Mr Corbyn in contrast offered to end university tuition fees: the electorate did not blanch.

He offered to nationalise our shambolic railways: the electorate did not flinch.

He offered to pay for social care in old age, by amongst other measures increasing corporation tax.

And the electorate grew thoughtful.

But I digress from the subject of costs.

It is to the latter, that this blog in its determinedly apolitical stance now turns.

It seems to me that of the various costs initiatives and reforms currently underway, those which are deemed necessary by the Civil Service and which do not require primary legislation are likely to survive, those which are seen as superfluous or which require primary legislation, will like the grammar school initiative and a return to fox hunting with hounds be quietly placed in the circular filing cabinet to await kinder days.

Accordingly, I would predict that the issue of fixed costs in clinical negligence cases is likely to proceed, just as reform of the discount rate is likely to proceed because the government or rather HM Treasury is intimately concerned with these reforms as a compensating body.  Moreover no primary legislation is likely to be required for clinical negligence fixed costs.

Further and equally, the Jackson review into fixed costs is likely to bear fruit next month: no primary legislation is likely to be required as the statutory powers are contained in the Senior Courts Act 1981 to make rules on costs.

But the whiplash reforms, I would tentatively suggest are in trouble. Any primary legislation in this field is likely to prove contentious, and I suspect that the embattled Tory minority government has more important and bigger fish to fry. So it may yet be that the reforms which would decimate the road traffic market, simply will not come to pass, in the foreseeable future.

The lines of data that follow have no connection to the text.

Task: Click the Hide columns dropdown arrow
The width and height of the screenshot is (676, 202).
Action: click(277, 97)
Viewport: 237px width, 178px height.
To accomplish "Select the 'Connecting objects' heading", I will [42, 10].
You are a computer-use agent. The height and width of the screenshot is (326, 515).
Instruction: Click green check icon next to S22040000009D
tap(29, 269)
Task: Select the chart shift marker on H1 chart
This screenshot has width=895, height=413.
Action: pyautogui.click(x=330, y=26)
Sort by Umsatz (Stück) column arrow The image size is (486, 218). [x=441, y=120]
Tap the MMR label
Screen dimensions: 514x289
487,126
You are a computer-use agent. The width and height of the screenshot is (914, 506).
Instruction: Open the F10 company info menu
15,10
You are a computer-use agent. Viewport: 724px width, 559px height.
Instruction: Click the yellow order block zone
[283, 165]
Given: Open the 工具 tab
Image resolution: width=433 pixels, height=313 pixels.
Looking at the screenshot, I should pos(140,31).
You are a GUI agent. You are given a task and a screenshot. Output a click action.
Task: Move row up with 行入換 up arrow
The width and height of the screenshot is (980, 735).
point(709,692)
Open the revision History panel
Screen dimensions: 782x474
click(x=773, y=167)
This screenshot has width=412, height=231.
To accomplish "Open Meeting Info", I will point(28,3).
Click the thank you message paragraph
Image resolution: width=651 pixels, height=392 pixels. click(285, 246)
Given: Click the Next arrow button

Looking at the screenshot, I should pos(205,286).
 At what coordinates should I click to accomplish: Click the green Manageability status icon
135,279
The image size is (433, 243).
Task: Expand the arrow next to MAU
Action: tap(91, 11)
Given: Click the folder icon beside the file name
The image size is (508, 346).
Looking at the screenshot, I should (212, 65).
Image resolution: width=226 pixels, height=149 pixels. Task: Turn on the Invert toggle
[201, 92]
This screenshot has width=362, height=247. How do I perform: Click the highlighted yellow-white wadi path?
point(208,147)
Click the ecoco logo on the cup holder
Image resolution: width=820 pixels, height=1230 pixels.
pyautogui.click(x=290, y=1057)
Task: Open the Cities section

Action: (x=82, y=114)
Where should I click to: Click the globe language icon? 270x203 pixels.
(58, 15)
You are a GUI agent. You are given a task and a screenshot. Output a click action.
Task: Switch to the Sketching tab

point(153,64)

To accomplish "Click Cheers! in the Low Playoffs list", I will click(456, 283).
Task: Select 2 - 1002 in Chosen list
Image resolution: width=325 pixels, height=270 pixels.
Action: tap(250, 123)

The Small Claims Track limit may yet rise, as that does not require primary legislation: but without the cuts in levels of damages, contemplated by statutory prescription of awards for whiplash injuries, I predict solicitors will simply move to a contingency based arrangement taking 25% of damages in road traffic personal injury claims, in the Small Claims Track, and in a sense it will be business as normal.

If only.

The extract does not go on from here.